====== Passage shown
# Most harmless spray?



## Eric Muehlbauer (Dec 4, 2011)

I was very surprised to find that all but one of my delanatii's are spiking, including my album. Since they are in the light garden, with its ubiquitous mealybugs, I was wondering which would be safer to spray, least likely to damage the buds- straight pyrethrin, or isopropyl alcohol (which has cinnamon sticks soaking in it). I don't have any other sprays, except for sunspray oil, which doesn't work (for me) on mealies anyway.


----------



## jtrmd (Dec 4, 2011)

I have never used pyrethrin,but have had isopropyl alcohol leave marks on buds/flowers in the past.


----------



## paphreek (Dec 4, 2011)

Pyrethrins when applied according to direction have never seemed to damage any of my Paph buds.


----------



## Ozpaph (Dec 5, 2011)

I would NOT use alcohol on buds. Its cytotoxic, that's why it works as a sterilizer. It could easily mark the buds.


----------



## Ray (Dec 5, 2011)

Eric - try SucraShield. I have seen no bud damage using it - or any other, for that matter.


----------



## Lycaste53 (Dec 5, 2011)

If there are mealybugs on flowers, I remove them with cosmetic-cotton swabs (something like Q-tips, but more pointed than those wich are used for the ears). At the moment, I soak them -before taking off the mealies- in ´Eau Sauvage´ after-shave-lotion (Christian Dior) , that works very well. I treated the flower of my armeniacum this way two days ago and the flower is fine.
============
====== Available data
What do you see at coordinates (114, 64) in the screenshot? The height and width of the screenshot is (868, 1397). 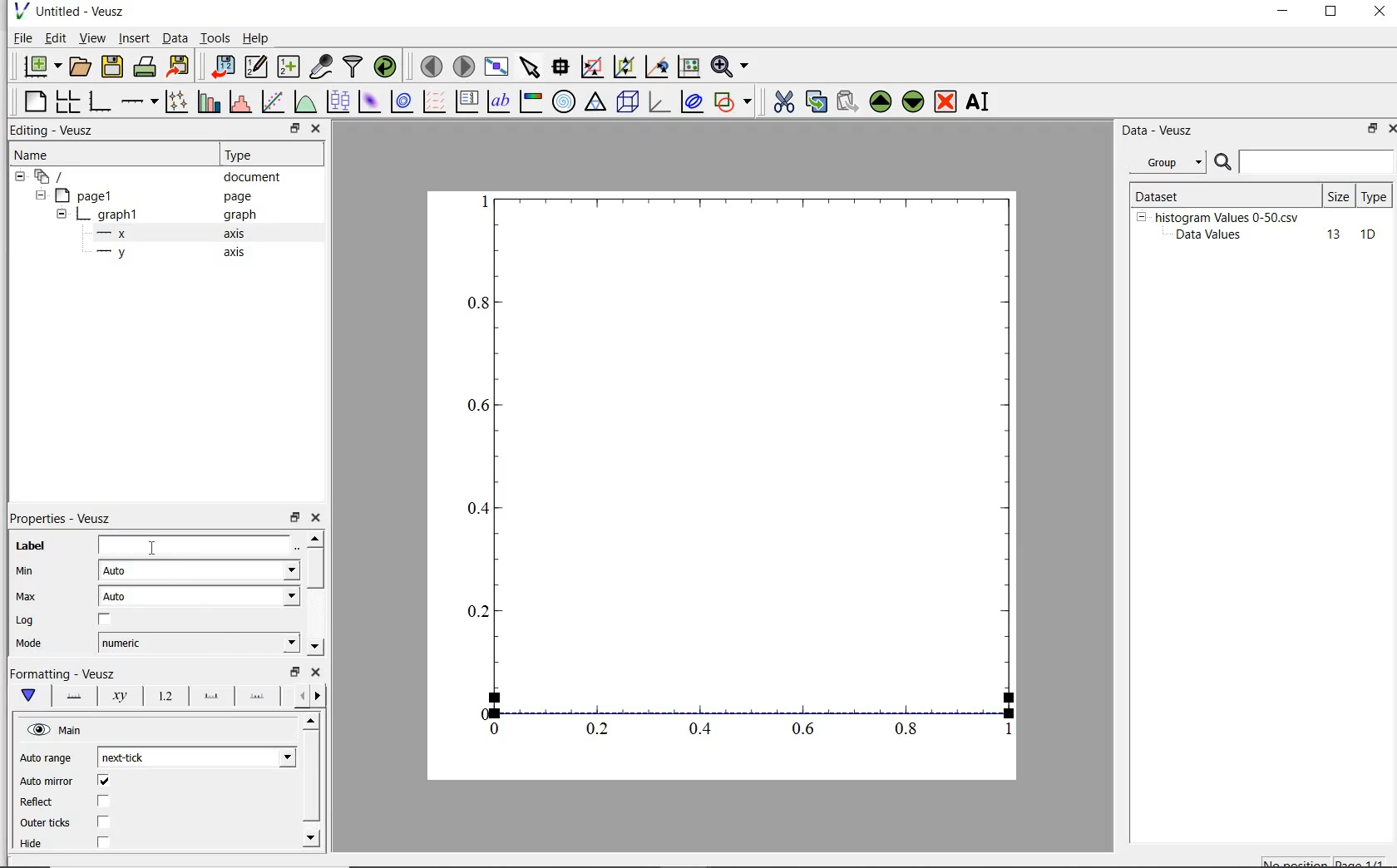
============
__Task goal__:
Rewrite the part of the forum thread that begins at the words "# Most harmless" and stops after "jtrmd (Dec 4, 2011)", with "mealybugs" changed to "scale insects". The lines above come from a separate source.

__Task answer__:
# Most harmless spray?



## Eric Muehlbauer (Dec 4, 2011)

I was very surprised to find that all but one of my delanatii's are spiking, including my album. Since they are in the light garden, with its ubiquitous scale insects, I was wondering which would be safer to spray, least likely to damage the buds- straight pyrethrin, or isopropyl alcohol (which has cinnamon sticks soaking in it). I don't have any other sprays, except for sunspray oil, which doesn't work (for me) on mealies anyway.


----------



## jtrmd (Dec 4, 2011)